Mr. Rajapaksa had earlier stated that he had a solution in mind, but wanted the Tamil National Alliance (TNA), an umbrella organisation of Tamil parties, and government representatives to reach a broad agreement on the issues raised by either side. Six rounds of talks have been held and another round is slated for June 23.
With India making clear that it is only interested in a solution to the problem and did not want Sri Lanka to rigidly follow the formula under the 13th Amendment to the Constitution, the UPFA government and the President have got the manoeuvring space to broadbase the debate and rope in the Opposition too in the search for a political solution to the Tamil question that will be acceptable to all sections of the people.

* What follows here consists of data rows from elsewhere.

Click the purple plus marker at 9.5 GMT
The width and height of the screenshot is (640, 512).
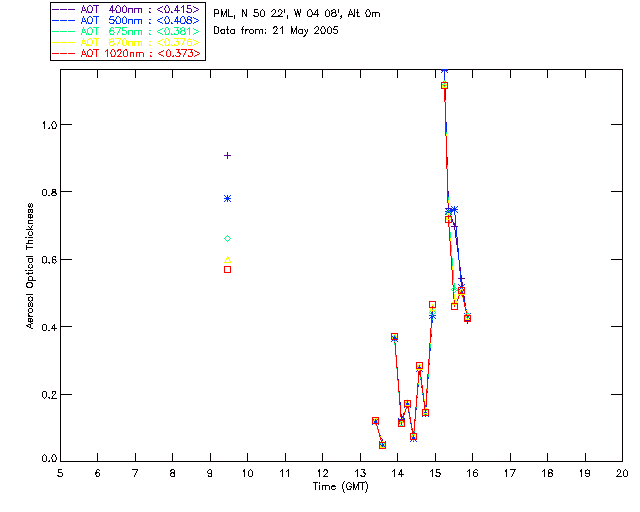pos(228,156)
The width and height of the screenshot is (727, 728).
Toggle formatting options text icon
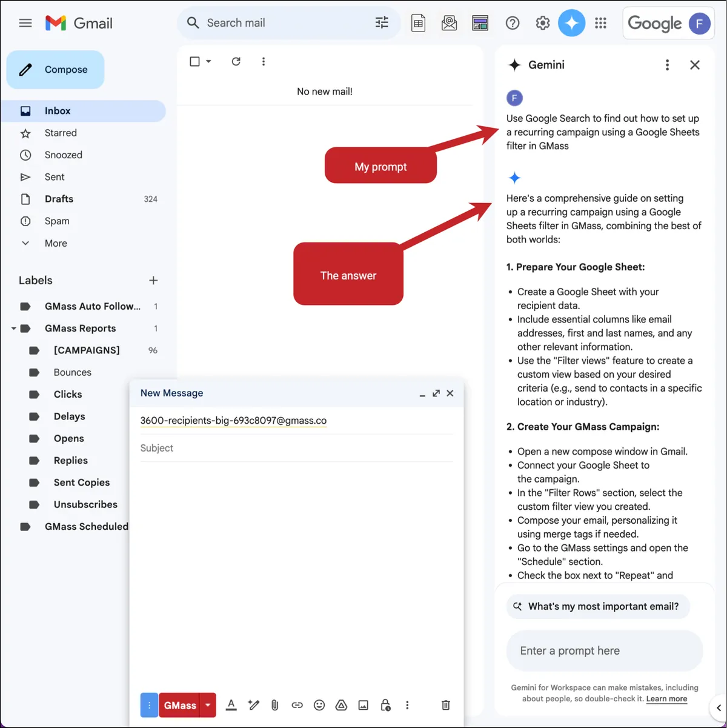pyautogui.click(x=231, y=705)
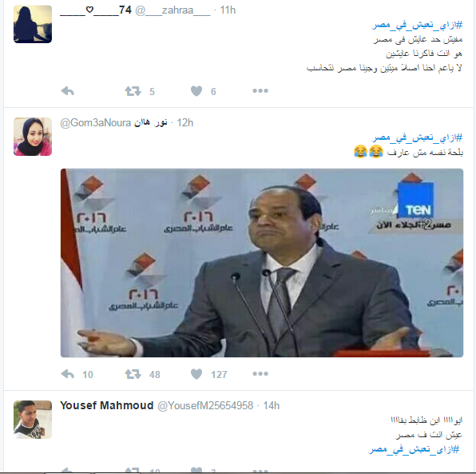Retweet the zahraa tweet with 5 retweets

click(x=133, y=91)
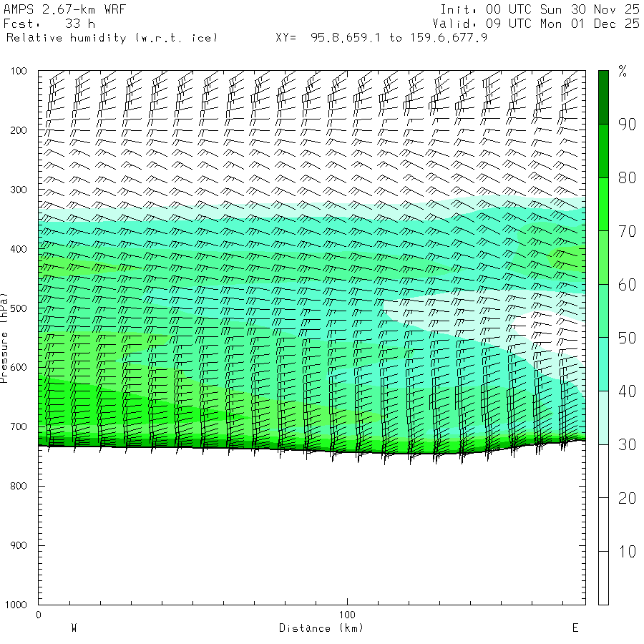Click the 100 tick label on distance axis

tap(347, 615)
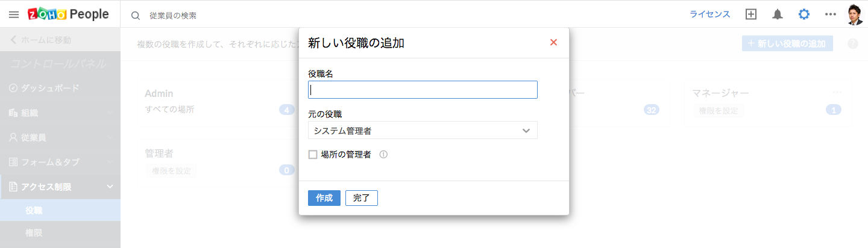Click the info icon beside 場所の管理者
The image size is (868, 248).
tap(383, 155)
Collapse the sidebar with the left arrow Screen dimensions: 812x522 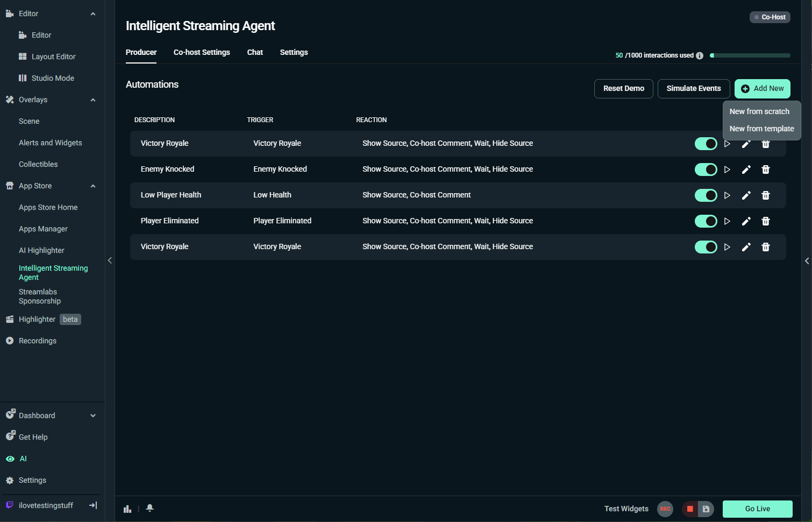[x=110, y=260]
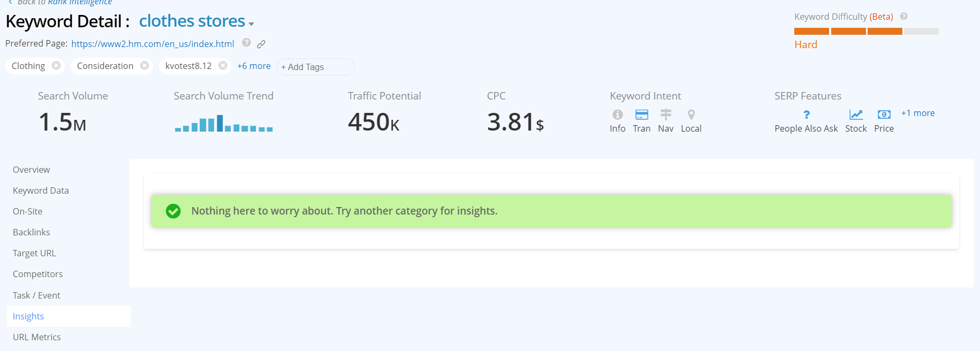Viewport: 980px width, 351px height.
Task: Open the clothes stores keyword dropdown
Action: point(252,24)
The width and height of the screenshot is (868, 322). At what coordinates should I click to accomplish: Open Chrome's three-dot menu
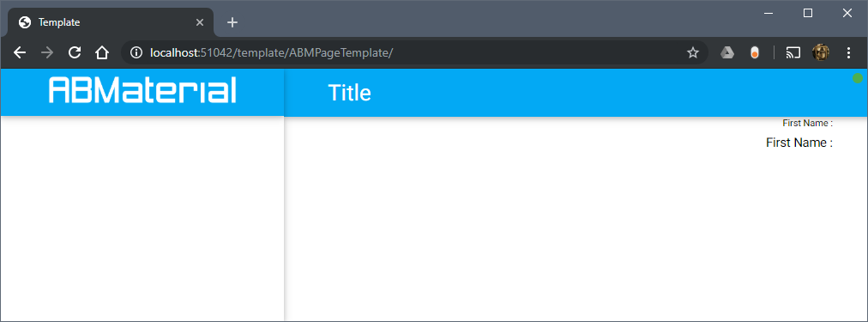point(848,52)
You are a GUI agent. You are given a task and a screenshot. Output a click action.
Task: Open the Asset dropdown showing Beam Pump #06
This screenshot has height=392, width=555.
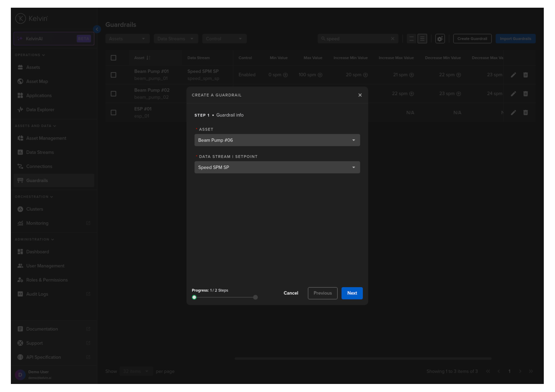(277, 140)
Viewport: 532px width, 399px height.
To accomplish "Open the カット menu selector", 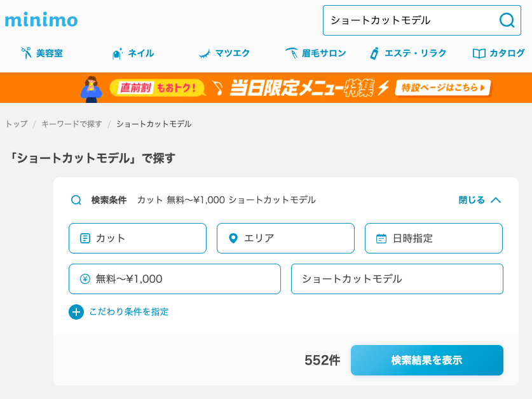I will pos(137,238).
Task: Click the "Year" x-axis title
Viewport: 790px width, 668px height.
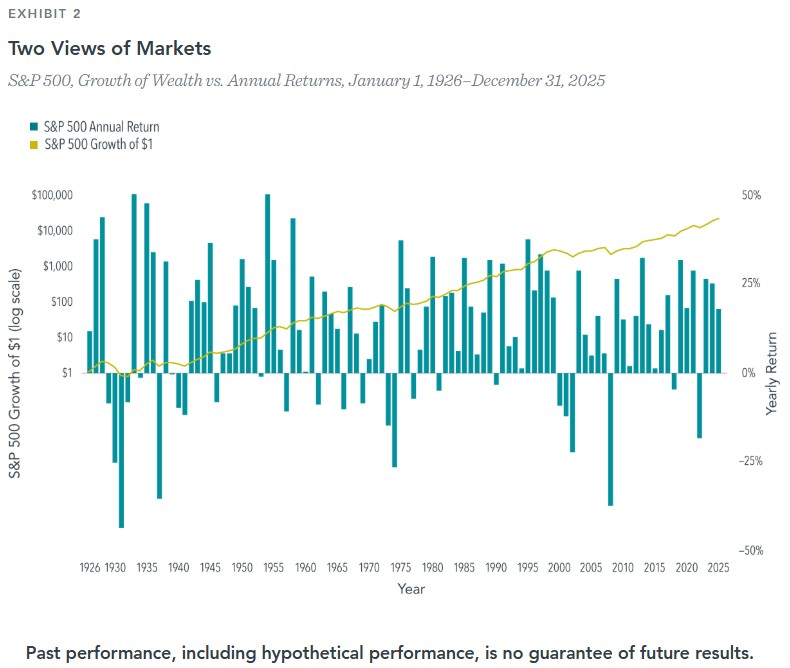Action: coord(410,589)

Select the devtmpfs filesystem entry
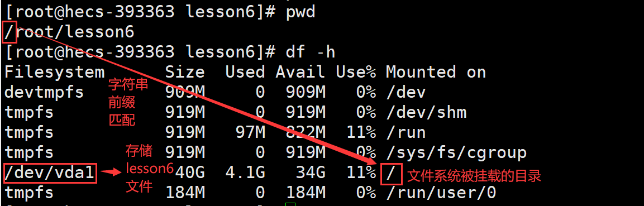(44, 92)
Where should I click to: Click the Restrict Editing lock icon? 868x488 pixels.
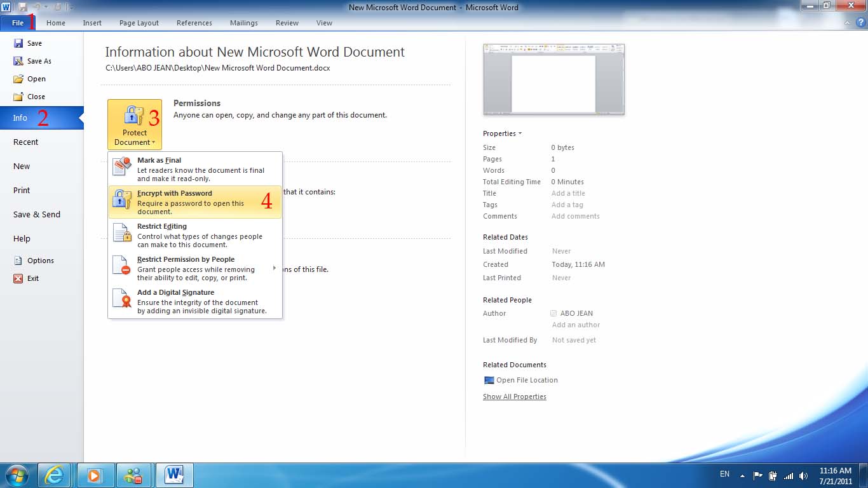122,233
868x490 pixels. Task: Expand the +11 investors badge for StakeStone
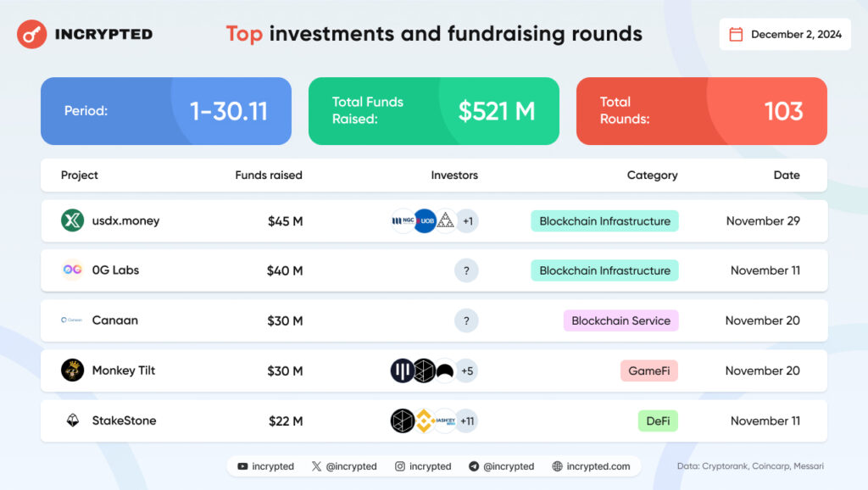466,420
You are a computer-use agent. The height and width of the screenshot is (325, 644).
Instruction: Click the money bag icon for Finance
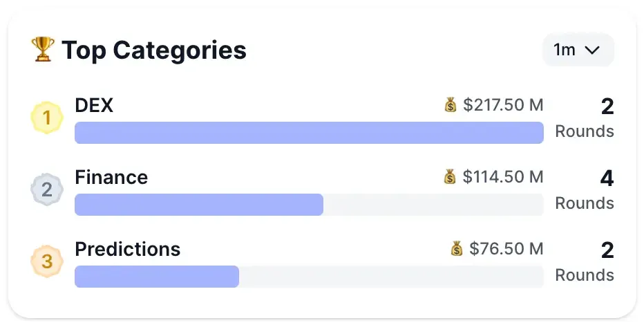click(x=451, y=177)
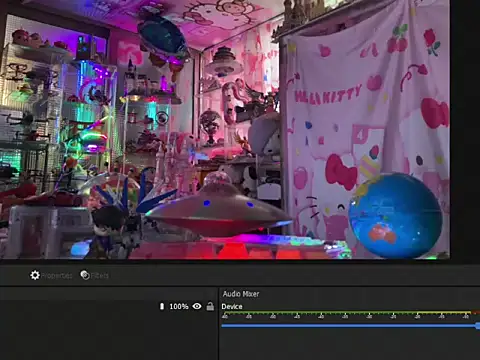Click the 100% battery percentage label

click(x=179, y=306)
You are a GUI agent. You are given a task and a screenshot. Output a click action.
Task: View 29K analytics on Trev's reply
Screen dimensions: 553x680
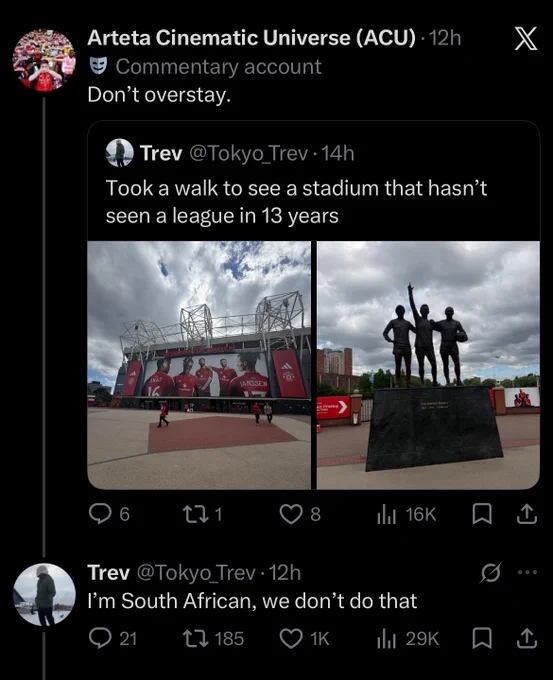pos(408,639)
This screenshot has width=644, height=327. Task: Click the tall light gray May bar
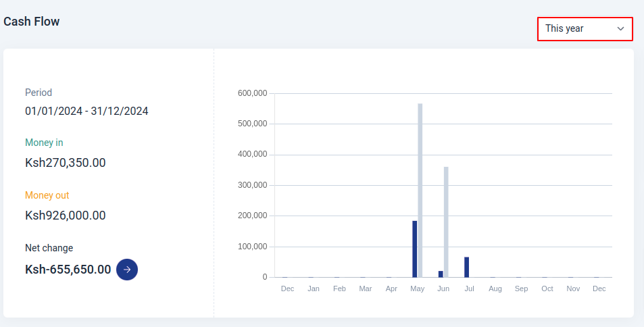[420, 190]
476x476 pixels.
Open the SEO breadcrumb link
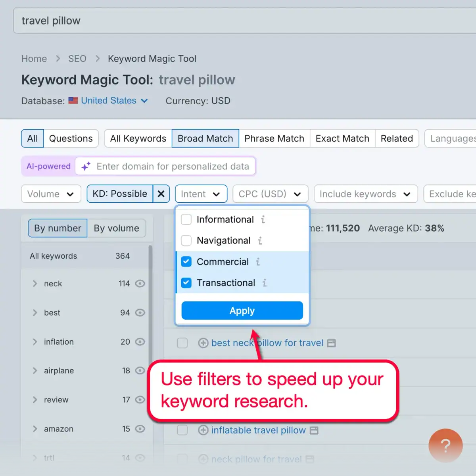tap(77, 58)
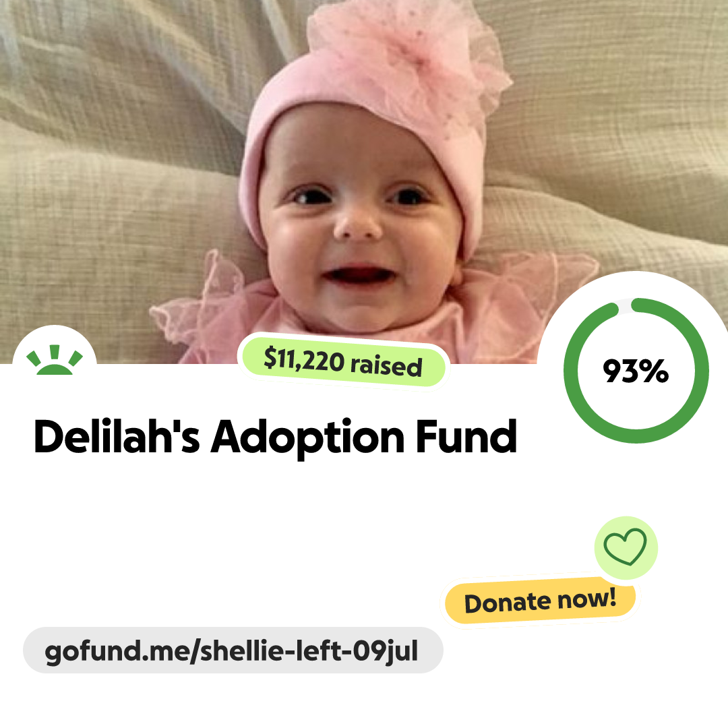Select the white semicircle holding GoFundMe logo
728x728 pixels.
(55, 346)
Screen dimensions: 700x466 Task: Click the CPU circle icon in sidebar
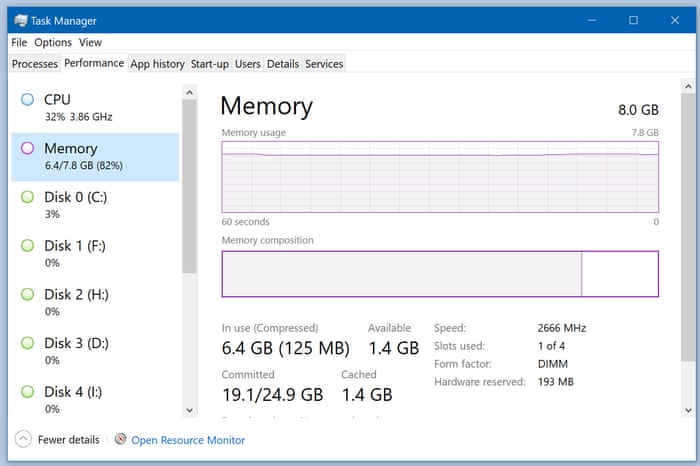coord(27,99)
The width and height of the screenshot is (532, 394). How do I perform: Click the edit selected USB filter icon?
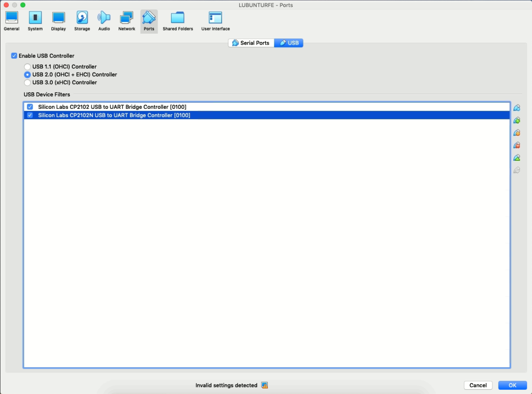[517, 133]
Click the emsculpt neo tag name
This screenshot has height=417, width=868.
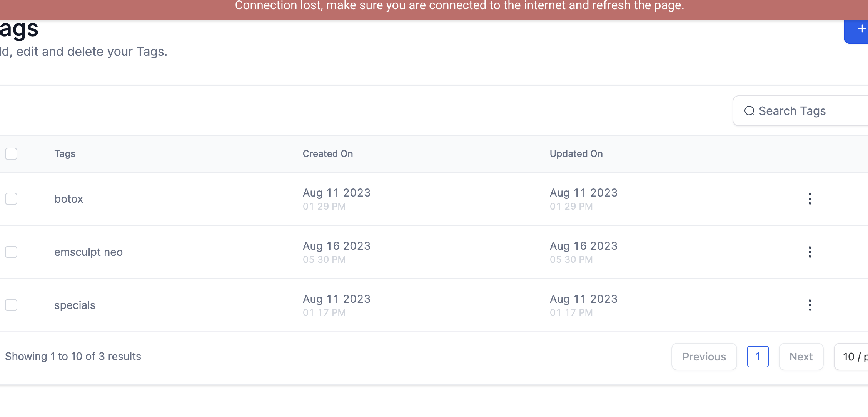(x=88, y=252)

“The Opposition has the habit of blaming the government for anything that goes wrong. They have never made any concrete, constructive solutions so far on any issue of national importance. Even then, they are being given a chance with the hope that they will utilise this opportunity and participate in the process of national unity and reconciliation,” said one source, familiar with the developments. The patience of the Tamil parties, led by the TNA, is wearing thin. In the meeting held with the Indian ‘troika’ comprising National Security Adviser Shivshankar Menon, Foreign Secretary Nirupama Rao and Defence Secretary Pradeep Kumar, the TNA leaders’ emphasis was on an equitable solution at the earliest. They pointed out that the war ended more than two years ago and the Northern Province was the only one without even a provincial council, which was the first step towards democratic, decentralised governance. All the eight other provinces had elected provincial councils.
The lone Tamil face in the Sri Lankan Cabinet and ex-militant, Douglas Devananda, opines that a Parliamentary Select Committee should go into the question of autonomy for Tamil areas and a home-grown solution needed to be arrived at. He articulated his ideas to both the President and the visiting Indian delegation. His view was that representatives from all political parties should be on the Committee and they should debate and place a set of proposals before the government within a time frame.